Bu cümlelerde tonlarca teori çıkartıp, kombin yapılacak malzeme var. İkilinin
babalarından dolayı aslında bayağı mazileri olduğunu öğrendik nihayet.
Zamanında İdris ve Emrah Amir’in babasının anlaşması olduğu için Çukur’a polis
giremiyormuş. İşte işin en eğlenceli kısmı da burada başlıyor zaten. 2.
bölümden beri bir şekilde dönüp dolaşıp bu işlerin ucunun Sena’ya varacağını
biliyorduk. Çünkü Sena nerdeyse her işin merkezinde olmasına rağmen hakkında en
az bilgi sahibi olduğumuz karakterlerden
biriydi.
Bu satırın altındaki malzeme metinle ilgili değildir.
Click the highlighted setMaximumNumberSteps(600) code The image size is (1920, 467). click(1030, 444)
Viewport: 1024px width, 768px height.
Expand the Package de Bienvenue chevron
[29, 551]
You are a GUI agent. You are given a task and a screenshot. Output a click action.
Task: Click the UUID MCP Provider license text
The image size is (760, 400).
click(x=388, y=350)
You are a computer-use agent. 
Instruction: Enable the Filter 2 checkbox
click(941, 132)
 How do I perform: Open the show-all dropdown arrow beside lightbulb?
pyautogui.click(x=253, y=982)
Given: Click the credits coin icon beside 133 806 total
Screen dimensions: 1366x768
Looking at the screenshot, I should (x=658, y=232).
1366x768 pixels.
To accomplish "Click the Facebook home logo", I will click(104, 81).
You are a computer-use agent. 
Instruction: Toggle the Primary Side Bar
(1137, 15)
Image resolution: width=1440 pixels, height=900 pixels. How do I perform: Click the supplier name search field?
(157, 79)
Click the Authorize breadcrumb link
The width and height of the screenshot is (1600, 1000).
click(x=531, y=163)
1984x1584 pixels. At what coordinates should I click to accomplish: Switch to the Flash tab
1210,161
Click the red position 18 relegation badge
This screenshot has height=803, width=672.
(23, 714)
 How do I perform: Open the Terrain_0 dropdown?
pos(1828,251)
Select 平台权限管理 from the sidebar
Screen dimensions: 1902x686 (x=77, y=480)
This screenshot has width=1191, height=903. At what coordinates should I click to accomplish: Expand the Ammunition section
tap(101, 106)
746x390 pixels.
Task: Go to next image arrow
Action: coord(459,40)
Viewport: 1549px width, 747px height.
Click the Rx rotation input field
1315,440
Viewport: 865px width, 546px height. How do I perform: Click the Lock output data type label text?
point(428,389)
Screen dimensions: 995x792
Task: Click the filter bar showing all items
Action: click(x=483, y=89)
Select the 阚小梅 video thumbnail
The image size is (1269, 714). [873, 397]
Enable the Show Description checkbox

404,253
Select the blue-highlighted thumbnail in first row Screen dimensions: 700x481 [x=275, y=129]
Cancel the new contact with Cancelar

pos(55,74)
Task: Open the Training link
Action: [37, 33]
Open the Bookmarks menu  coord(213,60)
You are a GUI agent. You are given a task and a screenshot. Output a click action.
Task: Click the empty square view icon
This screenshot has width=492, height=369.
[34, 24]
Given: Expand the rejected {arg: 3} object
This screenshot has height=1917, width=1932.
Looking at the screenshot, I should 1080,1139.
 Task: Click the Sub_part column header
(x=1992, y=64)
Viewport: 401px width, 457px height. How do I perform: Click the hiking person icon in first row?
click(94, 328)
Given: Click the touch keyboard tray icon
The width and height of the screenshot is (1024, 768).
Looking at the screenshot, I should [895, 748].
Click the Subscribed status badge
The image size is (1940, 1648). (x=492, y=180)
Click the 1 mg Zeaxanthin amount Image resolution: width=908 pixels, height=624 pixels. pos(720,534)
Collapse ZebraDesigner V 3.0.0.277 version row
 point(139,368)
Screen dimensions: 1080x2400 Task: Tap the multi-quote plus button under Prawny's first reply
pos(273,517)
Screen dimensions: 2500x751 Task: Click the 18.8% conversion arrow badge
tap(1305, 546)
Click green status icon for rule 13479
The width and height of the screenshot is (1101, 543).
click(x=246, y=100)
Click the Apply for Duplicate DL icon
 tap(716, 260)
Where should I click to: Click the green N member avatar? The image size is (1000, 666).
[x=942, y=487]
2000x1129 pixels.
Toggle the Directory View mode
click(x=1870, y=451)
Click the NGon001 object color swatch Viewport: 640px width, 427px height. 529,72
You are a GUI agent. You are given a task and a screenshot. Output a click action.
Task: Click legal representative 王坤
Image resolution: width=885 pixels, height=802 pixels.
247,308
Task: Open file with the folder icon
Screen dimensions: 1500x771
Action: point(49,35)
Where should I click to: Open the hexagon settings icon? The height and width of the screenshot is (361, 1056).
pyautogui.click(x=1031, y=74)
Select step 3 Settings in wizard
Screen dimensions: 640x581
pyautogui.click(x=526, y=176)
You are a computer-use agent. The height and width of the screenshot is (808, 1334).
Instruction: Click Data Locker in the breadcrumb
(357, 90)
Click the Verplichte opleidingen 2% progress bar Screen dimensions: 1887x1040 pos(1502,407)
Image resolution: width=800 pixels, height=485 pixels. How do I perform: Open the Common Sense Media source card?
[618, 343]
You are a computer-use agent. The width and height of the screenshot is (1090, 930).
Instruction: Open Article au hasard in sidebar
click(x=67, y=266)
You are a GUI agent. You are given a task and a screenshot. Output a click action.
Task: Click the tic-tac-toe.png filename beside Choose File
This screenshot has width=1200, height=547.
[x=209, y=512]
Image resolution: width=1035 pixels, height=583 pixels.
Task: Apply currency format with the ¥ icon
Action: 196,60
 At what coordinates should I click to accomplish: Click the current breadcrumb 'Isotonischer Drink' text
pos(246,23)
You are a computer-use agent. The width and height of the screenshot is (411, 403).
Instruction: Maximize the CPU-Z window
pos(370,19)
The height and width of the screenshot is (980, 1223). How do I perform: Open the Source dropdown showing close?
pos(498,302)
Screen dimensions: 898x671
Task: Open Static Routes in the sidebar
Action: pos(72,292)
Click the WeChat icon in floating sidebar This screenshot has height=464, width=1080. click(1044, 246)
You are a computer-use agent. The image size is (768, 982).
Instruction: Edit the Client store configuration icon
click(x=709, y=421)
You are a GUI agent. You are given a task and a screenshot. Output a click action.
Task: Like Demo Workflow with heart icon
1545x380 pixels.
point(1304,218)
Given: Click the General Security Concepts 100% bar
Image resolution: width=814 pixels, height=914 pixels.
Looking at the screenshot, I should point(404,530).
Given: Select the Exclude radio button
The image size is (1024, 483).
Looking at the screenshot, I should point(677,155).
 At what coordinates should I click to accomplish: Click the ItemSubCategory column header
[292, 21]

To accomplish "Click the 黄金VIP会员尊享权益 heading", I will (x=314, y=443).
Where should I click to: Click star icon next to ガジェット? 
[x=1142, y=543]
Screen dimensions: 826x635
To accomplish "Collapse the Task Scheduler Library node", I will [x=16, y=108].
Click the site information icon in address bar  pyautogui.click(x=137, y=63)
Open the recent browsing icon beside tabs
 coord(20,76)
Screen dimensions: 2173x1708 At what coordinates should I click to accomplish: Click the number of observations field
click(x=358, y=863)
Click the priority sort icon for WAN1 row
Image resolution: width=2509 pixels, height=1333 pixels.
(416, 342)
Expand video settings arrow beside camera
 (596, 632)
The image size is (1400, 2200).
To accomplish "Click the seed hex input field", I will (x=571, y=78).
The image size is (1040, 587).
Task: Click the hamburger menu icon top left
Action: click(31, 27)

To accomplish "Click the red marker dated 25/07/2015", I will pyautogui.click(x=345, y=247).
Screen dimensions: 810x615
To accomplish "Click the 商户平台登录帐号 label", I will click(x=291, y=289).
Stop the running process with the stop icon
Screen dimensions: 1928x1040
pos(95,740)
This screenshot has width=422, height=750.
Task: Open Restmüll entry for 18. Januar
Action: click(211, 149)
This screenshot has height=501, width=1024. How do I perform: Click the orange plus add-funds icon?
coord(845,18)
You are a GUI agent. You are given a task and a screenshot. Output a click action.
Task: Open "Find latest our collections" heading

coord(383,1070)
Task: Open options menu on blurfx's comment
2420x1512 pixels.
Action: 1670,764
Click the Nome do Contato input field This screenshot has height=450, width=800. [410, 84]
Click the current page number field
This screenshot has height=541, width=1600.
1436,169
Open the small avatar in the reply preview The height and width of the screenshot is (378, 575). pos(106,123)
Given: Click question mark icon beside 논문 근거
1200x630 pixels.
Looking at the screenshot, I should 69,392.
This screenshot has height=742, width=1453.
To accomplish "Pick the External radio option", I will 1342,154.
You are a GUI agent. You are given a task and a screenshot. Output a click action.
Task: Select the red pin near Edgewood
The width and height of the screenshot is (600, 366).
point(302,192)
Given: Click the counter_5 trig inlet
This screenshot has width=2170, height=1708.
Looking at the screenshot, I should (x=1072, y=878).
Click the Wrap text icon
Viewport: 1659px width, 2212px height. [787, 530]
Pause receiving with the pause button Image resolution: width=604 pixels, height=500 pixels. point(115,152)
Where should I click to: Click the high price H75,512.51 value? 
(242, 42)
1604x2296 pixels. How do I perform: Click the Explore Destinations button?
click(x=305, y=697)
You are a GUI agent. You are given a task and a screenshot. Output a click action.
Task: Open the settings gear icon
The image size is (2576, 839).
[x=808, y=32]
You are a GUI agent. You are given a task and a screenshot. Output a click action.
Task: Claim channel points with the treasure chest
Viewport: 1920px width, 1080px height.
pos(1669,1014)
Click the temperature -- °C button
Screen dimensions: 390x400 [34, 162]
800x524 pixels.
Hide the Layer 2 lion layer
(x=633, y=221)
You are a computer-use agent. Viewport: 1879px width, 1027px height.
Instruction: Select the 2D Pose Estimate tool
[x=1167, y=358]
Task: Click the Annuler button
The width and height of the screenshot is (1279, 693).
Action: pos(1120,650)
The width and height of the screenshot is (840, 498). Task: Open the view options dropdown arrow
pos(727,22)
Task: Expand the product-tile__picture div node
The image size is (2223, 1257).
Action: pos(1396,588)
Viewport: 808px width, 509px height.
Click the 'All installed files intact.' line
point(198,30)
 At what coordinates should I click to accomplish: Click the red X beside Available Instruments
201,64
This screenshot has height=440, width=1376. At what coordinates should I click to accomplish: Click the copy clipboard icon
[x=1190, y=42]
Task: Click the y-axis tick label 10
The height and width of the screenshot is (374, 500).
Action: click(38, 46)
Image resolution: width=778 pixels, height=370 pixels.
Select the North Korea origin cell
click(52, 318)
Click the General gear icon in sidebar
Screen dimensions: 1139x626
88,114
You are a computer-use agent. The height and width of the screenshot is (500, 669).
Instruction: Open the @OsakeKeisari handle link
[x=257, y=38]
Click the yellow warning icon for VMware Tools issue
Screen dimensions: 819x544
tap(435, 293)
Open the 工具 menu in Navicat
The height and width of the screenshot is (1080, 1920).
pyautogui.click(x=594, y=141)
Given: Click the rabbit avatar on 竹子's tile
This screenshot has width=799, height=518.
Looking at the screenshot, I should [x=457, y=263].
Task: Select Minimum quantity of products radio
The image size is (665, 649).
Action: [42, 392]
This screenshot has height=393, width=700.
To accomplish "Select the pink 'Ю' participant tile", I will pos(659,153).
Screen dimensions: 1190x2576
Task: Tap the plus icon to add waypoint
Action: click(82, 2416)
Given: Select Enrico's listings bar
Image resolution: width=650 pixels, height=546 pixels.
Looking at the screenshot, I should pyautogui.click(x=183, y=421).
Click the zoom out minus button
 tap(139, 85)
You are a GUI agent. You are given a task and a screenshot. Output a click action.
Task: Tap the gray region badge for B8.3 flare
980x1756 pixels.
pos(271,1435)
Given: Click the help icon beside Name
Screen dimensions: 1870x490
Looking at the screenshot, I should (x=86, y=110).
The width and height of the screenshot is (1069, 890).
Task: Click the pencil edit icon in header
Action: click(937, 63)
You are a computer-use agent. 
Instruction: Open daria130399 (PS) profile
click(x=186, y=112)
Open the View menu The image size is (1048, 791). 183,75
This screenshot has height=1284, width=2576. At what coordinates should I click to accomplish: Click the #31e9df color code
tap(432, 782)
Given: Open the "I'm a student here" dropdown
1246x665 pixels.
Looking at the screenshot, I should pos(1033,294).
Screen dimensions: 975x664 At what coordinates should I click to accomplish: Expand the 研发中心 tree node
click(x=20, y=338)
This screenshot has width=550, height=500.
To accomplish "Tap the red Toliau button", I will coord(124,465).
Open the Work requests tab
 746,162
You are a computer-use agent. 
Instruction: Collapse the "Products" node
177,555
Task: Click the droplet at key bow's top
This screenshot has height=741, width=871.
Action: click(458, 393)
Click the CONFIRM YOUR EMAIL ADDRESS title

Bildiğimiz tek şey annesiyle arasının bozuk olduğu bunun sebebinin de
ağabeyi olmasıydı. Emrah’ın gelişiyle tüm taşlar bir güzel yerine oturdu.
Her
kardeş birbiriyle can ciğer olacak diye bir kural yok tabii. Sena ve Emrah arasındaki
öfke ve gerilimin temeli sağlam ve mantıklı bir sebeptir umarım. Emrah’ın böyle
deli fişek hatta eğlenceli bir tip olduğunu görmesek aralarında geçmişte
yaşanmış şiddetten, tacize bir sürü ağır sebep sayabilirdik belki ama Emrah da
öyle bir tip hiç yok. Tipe göre de yargılanmaz elbette ama bu tarz sebepler
Emrah’a pek gitmez gibi. Aileler arası anlaşmalardan kaynaklı bir kavga sebebi
olabilir belki. Benim asıl merak ettiğim Yamaç, Sena ve Emrah üçgeninde neler
neler izleyeceğimiz… Kayınbiraderlerin atışmaları eğlenceli olacaktır bence.
Yeni bölümden verilen sahne bu hafta izlediğimiz bölümden daha
çok ilgi çekiciydi aslında. Üzerine konuşacak daha çok malzeme verdi bize.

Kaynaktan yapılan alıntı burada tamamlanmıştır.